Tung (1966): An amorphous blue haze, refracted against the edges of the frame as if seen through a globe, washes over from the screen from right to left throughout Bruce Baillie's Tung, a hypnotic and mysterious 5-minute visual experiment. As the film continues, the haze is gradually disrupted by spurts of other colors, filmic blemishes, and fragmentary images of life: a woman (in negative black and white), summer, grass. With the exception of the girl, most of these glimpses are too brief and abstracted to really get a handle on what they are, yet the sensations of warmth and joyousness are unmistakable. The final feeling is as if waking up in the morning to find a woman you love playing around in the grass outside, and as far as I know, that's not a bad feeling to have.

Apricot, Some Static Started (2009, 2010): The past is a malleable presence in these two short films by Australian visual artist Ben Briand, something that must be talked through and actively mulled over before it can become remotely tangible, and even then it feels dreamy and incomplete.
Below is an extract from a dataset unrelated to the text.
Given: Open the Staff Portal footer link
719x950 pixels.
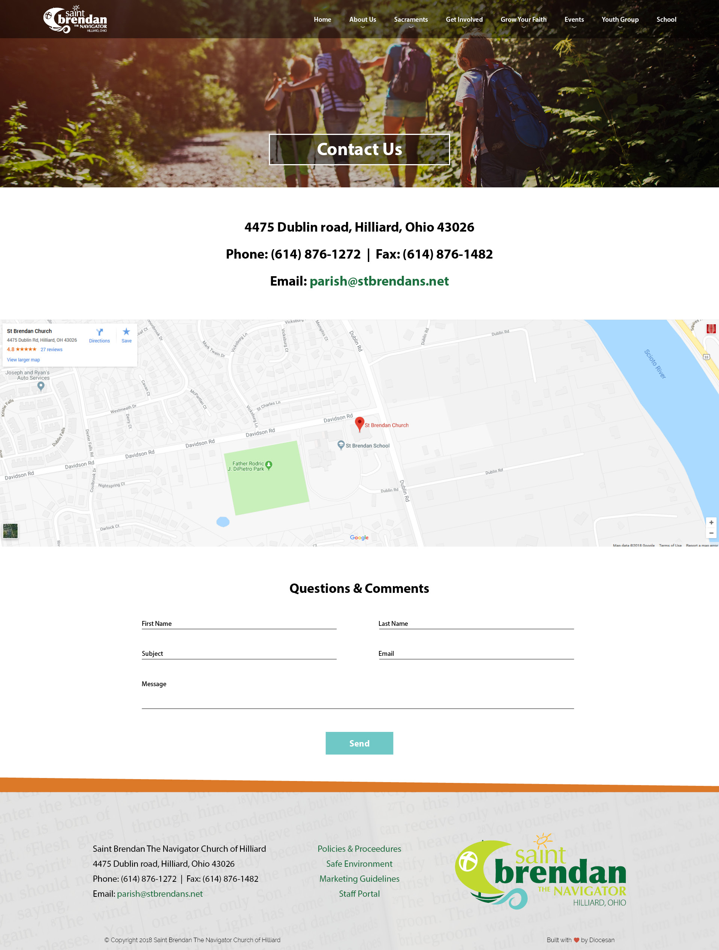Looking at the screenshot, I should (x=359, y=894).
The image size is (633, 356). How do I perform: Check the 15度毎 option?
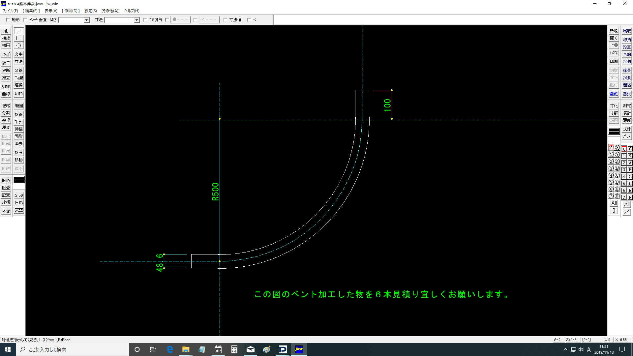click(145, 20)
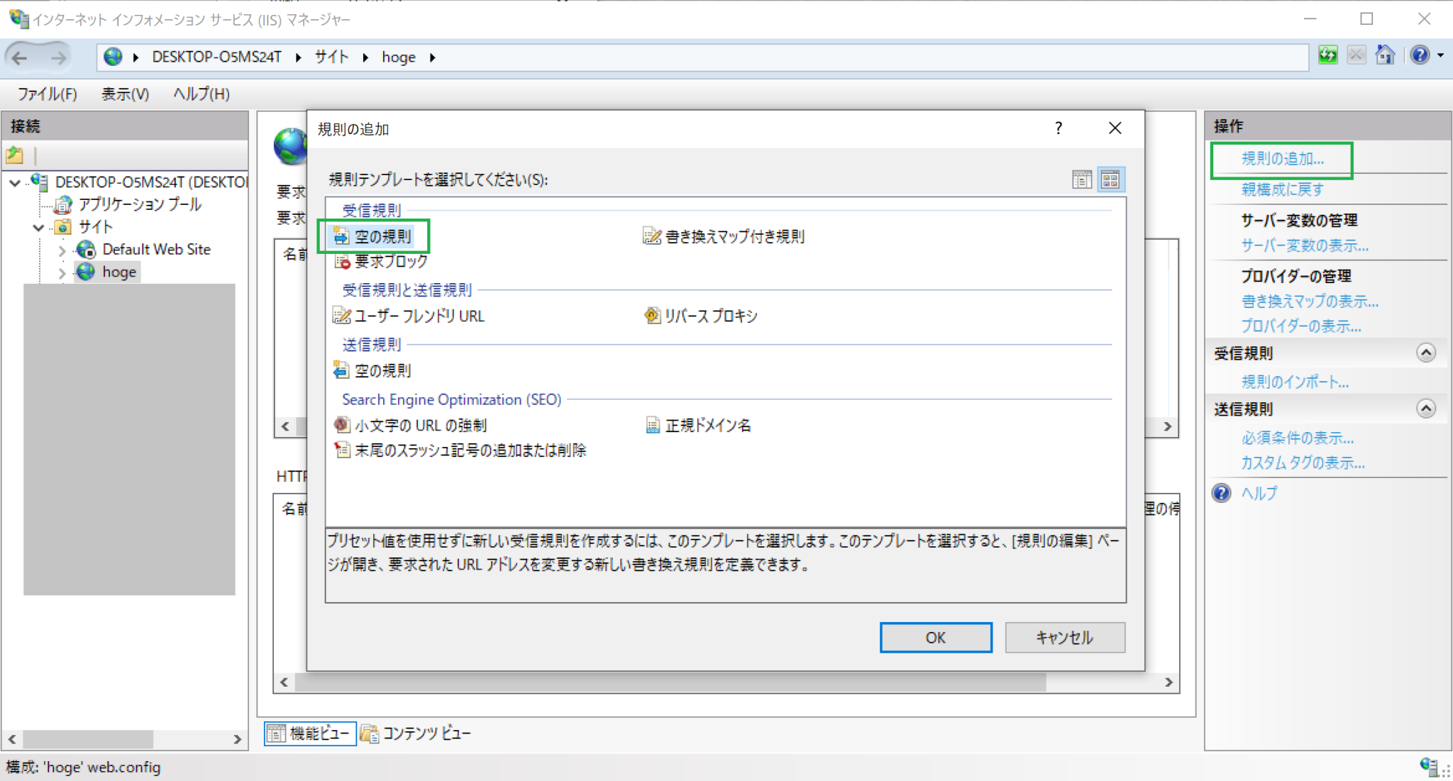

But that's exactly where the strengths of these works lie, in the probing and the reaching, in the wispy images of recollection. Apricot is a maudlin and predictable love story that somehow winds up being adequately moving by virtue of its own conviction, and Some Static Started is a brooding, Lynchian, and indeed incomplete scenario involving two bloodied guys in a motel room communicating about a seemingly tangentially related episode in the same space with a girl. With its gorgeous sun-bleached and unfocused images of youthful love and turbulent narrative, the former is definitely the more satisfying of the two, but both share unique commonalities: the clipped, enigmatic line deliveries, the fragmented and subjective compositions, the ambient soundtracks. These are very admirable short films that could pave the way for a strong feature from this visually adept Aussie.